[THE EXERCISE]: Reproduce verbatim the lines of the records starting at the line that contains "Given: Open the Calendar tile" and ending at the line that contains "click(41, 252)", with both of those lines included.

[TASK INPUTS]:
#####
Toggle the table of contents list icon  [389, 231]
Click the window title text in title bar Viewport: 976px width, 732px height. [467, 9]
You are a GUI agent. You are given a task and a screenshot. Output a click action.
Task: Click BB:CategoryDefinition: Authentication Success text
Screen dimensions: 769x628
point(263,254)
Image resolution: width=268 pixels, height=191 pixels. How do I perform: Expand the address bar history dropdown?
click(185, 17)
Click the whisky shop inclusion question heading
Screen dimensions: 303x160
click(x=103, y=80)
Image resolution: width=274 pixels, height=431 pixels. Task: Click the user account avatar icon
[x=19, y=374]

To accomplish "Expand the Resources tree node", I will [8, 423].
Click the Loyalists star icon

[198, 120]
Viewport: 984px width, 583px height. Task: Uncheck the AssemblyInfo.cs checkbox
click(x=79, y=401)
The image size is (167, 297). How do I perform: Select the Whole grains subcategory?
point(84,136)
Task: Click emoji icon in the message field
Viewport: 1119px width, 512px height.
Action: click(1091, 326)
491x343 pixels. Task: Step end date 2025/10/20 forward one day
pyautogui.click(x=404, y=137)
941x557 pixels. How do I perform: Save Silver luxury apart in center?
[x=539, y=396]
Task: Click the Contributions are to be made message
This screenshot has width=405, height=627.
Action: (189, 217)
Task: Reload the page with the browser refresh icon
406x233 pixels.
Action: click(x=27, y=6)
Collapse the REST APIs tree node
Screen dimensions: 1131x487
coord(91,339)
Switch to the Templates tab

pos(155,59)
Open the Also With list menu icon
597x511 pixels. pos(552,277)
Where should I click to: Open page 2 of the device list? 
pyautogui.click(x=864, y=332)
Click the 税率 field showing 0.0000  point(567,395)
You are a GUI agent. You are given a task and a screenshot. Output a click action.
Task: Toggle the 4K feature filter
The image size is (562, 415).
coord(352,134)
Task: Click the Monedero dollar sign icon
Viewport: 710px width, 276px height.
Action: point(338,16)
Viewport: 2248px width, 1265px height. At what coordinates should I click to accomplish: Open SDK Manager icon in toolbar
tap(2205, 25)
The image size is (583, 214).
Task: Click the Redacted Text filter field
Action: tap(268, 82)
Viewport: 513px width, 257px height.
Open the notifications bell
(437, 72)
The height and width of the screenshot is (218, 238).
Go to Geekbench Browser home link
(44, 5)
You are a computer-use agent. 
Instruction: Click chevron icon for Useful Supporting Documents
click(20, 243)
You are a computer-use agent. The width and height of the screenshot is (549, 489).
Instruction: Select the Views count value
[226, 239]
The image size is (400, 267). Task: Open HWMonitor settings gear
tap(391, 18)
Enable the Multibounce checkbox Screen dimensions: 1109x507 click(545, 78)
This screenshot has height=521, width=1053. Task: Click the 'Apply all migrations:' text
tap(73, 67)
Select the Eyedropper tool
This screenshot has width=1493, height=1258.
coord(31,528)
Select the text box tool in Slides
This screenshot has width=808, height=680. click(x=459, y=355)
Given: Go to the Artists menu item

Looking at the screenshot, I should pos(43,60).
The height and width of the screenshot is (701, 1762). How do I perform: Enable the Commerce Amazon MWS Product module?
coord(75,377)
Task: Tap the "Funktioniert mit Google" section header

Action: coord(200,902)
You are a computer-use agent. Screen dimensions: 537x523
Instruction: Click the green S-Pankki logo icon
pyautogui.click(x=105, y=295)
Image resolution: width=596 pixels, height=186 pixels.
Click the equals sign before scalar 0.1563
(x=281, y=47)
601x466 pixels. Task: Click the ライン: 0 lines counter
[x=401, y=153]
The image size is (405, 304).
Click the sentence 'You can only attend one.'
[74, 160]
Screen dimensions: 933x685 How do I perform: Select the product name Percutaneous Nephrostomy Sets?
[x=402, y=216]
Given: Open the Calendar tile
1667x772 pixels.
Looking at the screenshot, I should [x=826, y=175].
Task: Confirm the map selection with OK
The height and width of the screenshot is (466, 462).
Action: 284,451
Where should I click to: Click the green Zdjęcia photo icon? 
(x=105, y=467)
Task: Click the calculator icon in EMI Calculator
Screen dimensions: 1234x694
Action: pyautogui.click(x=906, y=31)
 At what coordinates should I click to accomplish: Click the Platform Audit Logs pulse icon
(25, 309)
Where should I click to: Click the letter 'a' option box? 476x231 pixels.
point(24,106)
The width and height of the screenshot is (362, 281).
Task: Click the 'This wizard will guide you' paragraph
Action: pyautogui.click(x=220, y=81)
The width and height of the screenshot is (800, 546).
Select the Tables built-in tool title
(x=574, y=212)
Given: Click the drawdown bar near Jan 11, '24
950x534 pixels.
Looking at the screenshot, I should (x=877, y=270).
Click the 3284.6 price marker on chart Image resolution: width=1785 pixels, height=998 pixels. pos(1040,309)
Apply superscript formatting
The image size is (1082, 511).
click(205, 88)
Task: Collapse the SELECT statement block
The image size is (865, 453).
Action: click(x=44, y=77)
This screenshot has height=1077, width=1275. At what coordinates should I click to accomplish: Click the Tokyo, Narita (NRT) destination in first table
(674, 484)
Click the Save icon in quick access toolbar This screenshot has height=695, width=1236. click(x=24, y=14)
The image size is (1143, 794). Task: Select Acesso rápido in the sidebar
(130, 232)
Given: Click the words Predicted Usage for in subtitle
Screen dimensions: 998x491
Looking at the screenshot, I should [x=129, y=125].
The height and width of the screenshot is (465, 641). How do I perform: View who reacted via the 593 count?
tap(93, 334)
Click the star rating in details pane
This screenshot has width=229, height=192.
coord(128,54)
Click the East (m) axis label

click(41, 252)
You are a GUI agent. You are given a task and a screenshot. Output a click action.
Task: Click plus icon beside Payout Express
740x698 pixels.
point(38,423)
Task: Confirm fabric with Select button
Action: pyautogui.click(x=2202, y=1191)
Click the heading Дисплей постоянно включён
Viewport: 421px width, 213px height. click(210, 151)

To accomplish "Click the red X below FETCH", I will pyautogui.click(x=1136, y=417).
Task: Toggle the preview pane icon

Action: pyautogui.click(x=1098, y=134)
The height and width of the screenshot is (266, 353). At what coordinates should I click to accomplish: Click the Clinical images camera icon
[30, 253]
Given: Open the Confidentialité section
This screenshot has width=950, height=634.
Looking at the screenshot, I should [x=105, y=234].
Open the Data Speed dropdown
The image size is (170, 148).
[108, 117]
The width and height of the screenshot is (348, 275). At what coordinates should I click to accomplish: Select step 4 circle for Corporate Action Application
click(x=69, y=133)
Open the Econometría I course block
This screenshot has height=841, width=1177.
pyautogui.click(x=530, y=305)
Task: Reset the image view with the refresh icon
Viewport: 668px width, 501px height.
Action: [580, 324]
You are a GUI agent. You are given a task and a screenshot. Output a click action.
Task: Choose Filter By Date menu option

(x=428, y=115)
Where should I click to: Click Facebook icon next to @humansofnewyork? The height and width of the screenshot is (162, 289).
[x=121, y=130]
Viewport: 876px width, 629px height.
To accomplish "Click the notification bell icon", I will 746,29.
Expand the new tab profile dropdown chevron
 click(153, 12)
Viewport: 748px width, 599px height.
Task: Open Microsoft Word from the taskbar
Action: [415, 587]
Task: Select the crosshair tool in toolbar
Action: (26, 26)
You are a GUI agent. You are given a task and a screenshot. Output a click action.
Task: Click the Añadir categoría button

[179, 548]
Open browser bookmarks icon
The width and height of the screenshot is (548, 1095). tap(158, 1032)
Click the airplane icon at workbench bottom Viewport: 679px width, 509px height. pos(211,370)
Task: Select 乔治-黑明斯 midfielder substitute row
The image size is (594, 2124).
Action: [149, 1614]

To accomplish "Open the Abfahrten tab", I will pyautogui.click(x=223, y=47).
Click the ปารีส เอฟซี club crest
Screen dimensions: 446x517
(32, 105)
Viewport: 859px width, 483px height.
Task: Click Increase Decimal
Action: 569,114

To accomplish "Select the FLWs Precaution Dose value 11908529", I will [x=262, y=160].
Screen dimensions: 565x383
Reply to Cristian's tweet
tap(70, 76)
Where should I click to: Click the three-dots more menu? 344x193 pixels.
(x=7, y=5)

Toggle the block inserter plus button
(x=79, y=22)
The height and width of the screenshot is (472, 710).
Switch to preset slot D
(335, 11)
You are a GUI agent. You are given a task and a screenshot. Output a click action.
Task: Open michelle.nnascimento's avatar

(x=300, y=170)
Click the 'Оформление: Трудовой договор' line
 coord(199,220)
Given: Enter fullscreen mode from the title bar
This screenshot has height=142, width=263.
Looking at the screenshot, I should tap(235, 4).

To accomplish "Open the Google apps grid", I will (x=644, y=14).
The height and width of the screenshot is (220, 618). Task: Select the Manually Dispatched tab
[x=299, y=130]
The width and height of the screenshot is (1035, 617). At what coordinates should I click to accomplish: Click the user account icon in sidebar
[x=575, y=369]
#####
[REPLY TO THE EXERCISE]:
Given: Open the Calendar tile
1667x772 pixels.
Looking at the screenshot, I should [x=826, y=175].
Task: Confirm the map selection with OK
The height and width of the screenshot is (466, 462).
Action: 284,451
Where should I click to: Click the green Zdjęcia photo icon? 
(x=105, y=467)
Task: Click the calculator icon in EMI Calculator
Screen dimensions: 1234x694
Action: pyautogui.click(x=906, y=31)
 At what coordinates should I click to accomplish: Click the Platform Audit Logs pulse icon
(25, 309)
Where should I click to: Click the letter 'a' option box? 476x231 pixels.
point(24,106)
The width and height of the screenshot is (362, 281).
Task: Click the 'This wizard will guide you' paragraph
Action: pyautogui.click(x=220, y=81)
The width and height of the screenshot is (800, 546).
Select the Tables built-in tool title
(x=574, y=212)
Given: Click the drawdown bar near Jan 11, '24
950x534 pixels.
Looking at the screenshot, I should (x=877, y=270).
Click the 3284.6 price marker on chart Image resolution: width=1785 pixels, height=998 pixels. pos(1040,309)
Apply superscript formatting
The image size is (1082, 511).
click(205, 88)
Task: Collapse the SELECT statement block
The image size is (865, 453).
Action: click(x=44, y=77)
This screenshot has height=1077, width=1275. At what coordinates should I click to accomplish: Click the Tokyo, Narita (NRT) destination in first table
(674, 484)
Click the Save icon in quick access toolbar This screenshot has height=695, width=1236. click(x=24, y=14)
The image size is (1143, 794). Task: Select Acesso rápido in the sidebar
(130, 232)
Given: Click the words Predicted Usage for in subtitle
Screen dimensions: 998x491
Looking at the screenshot, I should [x=129, y=125].
The height and width of the screenshot is (465, 641). How do I perform: View who reacted via the 593 count?
tap(93, 334)
Click the star rating in details pane
This screenshot has width=229, height=192.
coord(128,54)
Click the East (m) axis label

click(41, 252)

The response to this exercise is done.